• WHAT TO WORK ON: Extract the lines of the listing below exactly as they appear, starting with the line containing "The height and width of the screenshot is (393, 542)." and going on through the line containing "Click the 禁用".
========================================================================
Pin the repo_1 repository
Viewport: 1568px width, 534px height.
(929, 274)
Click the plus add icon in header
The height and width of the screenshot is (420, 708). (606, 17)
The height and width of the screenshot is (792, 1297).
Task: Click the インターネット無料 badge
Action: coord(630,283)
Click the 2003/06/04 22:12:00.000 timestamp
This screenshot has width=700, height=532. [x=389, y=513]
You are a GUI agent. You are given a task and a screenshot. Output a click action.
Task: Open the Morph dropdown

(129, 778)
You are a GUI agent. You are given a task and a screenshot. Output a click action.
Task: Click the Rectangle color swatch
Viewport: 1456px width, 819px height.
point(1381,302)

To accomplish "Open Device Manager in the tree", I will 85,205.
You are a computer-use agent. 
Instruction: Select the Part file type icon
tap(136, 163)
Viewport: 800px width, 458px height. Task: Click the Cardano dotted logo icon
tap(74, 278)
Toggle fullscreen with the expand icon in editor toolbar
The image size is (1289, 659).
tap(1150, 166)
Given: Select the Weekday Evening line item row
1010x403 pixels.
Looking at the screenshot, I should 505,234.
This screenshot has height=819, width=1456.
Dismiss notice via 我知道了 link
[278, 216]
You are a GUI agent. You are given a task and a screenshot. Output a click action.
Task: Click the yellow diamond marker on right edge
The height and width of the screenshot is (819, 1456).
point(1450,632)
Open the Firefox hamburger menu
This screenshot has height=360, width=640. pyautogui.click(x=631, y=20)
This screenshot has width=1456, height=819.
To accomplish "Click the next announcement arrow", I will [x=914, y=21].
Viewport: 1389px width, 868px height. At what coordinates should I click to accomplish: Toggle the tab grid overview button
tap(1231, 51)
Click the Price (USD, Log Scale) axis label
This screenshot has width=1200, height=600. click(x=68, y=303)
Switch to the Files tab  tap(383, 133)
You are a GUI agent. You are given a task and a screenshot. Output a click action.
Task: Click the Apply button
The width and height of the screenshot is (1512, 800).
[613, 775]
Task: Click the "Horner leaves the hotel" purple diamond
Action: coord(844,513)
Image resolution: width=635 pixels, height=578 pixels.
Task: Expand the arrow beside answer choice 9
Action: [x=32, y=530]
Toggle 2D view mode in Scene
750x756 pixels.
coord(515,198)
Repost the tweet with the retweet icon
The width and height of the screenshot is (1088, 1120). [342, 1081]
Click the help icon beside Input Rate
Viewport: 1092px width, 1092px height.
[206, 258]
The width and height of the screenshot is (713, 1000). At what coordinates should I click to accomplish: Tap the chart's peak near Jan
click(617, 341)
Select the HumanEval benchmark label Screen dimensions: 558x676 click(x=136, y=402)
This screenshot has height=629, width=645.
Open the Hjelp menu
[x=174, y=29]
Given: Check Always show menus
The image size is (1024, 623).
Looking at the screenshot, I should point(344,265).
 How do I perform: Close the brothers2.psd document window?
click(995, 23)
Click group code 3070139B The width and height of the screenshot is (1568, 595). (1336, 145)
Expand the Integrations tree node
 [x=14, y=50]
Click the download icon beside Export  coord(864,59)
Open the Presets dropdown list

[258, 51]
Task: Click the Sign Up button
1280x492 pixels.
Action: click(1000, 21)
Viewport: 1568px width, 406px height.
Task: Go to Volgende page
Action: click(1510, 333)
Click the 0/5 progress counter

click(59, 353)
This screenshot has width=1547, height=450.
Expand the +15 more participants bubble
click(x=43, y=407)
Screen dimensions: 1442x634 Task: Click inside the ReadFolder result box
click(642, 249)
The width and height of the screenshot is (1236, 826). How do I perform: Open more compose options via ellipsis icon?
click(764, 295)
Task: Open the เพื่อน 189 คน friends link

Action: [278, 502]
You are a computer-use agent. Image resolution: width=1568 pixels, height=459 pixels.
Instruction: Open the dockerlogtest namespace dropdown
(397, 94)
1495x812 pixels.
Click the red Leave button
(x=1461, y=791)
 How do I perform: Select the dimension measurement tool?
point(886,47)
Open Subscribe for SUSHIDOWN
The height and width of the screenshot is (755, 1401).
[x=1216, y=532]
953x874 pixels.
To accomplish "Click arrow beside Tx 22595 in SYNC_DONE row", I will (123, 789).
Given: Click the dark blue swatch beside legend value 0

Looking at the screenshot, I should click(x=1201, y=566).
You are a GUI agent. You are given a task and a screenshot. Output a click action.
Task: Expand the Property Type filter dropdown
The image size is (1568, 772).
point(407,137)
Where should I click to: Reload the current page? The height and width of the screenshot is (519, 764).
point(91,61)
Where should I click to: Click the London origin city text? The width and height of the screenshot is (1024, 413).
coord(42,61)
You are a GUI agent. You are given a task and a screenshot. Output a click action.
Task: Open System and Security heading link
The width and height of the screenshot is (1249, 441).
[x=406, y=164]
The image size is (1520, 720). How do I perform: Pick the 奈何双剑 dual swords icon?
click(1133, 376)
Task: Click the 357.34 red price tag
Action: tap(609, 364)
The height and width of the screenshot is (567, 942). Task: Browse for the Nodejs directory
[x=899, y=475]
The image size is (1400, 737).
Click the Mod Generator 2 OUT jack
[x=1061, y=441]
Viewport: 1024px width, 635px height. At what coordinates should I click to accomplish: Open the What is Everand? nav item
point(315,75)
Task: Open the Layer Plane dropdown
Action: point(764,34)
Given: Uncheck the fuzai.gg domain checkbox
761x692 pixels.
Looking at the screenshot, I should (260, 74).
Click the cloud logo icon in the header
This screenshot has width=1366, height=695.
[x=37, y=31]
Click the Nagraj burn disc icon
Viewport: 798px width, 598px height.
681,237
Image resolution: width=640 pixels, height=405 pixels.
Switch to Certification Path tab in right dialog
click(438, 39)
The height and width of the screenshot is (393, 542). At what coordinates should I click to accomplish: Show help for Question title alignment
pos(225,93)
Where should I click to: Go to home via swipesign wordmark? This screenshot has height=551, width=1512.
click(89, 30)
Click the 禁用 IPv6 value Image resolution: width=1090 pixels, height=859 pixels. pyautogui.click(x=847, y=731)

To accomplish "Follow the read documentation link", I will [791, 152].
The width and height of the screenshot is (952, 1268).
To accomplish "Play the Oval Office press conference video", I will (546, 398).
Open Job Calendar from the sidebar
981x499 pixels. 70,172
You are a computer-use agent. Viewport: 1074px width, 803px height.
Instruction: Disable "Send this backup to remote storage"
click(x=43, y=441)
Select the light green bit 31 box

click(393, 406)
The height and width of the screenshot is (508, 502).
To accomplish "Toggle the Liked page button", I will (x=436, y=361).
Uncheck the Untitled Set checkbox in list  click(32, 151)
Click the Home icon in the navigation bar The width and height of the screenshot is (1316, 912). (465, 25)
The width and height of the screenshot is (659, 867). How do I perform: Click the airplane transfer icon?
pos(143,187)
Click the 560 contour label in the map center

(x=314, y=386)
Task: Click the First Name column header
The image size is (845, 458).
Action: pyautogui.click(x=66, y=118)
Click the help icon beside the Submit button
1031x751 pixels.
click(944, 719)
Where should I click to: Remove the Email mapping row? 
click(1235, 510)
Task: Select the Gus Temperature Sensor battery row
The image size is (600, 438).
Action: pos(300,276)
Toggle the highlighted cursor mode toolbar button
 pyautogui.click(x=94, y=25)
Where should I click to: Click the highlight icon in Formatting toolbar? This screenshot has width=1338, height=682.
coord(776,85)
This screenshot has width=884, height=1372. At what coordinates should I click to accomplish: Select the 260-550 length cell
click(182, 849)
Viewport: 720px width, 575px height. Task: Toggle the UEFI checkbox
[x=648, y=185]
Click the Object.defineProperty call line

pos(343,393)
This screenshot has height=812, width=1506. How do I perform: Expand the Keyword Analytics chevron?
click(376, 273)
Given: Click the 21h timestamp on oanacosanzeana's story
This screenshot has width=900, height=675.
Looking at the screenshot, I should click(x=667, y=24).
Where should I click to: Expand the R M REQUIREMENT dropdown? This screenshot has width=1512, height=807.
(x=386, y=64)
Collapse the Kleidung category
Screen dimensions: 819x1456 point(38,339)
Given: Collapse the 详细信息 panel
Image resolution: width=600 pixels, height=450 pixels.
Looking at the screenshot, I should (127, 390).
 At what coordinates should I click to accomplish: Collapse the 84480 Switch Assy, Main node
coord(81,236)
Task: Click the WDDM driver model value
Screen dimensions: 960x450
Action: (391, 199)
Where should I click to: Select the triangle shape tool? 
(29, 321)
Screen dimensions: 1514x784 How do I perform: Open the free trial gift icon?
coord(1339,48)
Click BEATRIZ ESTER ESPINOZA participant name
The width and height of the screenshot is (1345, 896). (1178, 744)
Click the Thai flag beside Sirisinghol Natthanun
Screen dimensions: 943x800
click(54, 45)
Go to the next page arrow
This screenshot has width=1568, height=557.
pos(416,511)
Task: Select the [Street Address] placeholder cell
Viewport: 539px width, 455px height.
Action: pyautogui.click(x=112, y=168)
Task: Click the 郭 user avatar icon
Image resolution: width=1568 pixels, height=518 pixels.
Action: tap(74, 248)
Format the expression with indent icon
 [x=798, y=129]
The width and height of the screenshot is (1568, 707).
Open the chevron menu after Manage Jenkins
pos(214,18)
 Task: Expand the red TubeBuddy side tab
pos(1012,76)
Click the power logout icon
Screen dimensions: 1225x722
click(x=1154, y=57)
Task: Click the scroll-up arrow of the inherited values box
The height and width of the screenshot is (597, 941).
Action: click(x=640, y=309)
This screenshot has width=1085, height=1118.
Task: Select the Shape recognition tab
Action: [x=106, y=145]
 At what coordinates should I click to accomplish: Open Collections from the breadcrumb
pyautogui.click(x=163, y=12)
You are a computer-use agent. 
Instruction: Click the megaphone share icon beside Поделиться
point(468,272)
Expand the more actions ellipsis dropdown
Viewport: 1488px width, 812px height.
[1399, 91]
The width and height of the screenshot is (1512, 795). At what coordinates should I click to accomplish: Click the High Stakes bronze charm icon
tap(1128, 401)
========================================================================
• THE COMPLETED TASK:
The height and width of the screenshot is (393, 542). At what coordinates should I click to accomplish: Show help for Question title alignment
pos(225,93)
Where should I click to: Go to home via swipesign wordmark? This screenshot has height=551, width=1512.
click(89, 30)
Click the 禁用 IPv6 value Image resolution: width=1090 pixels, height=859 pixels. pyautogui.click(x=847, y=731)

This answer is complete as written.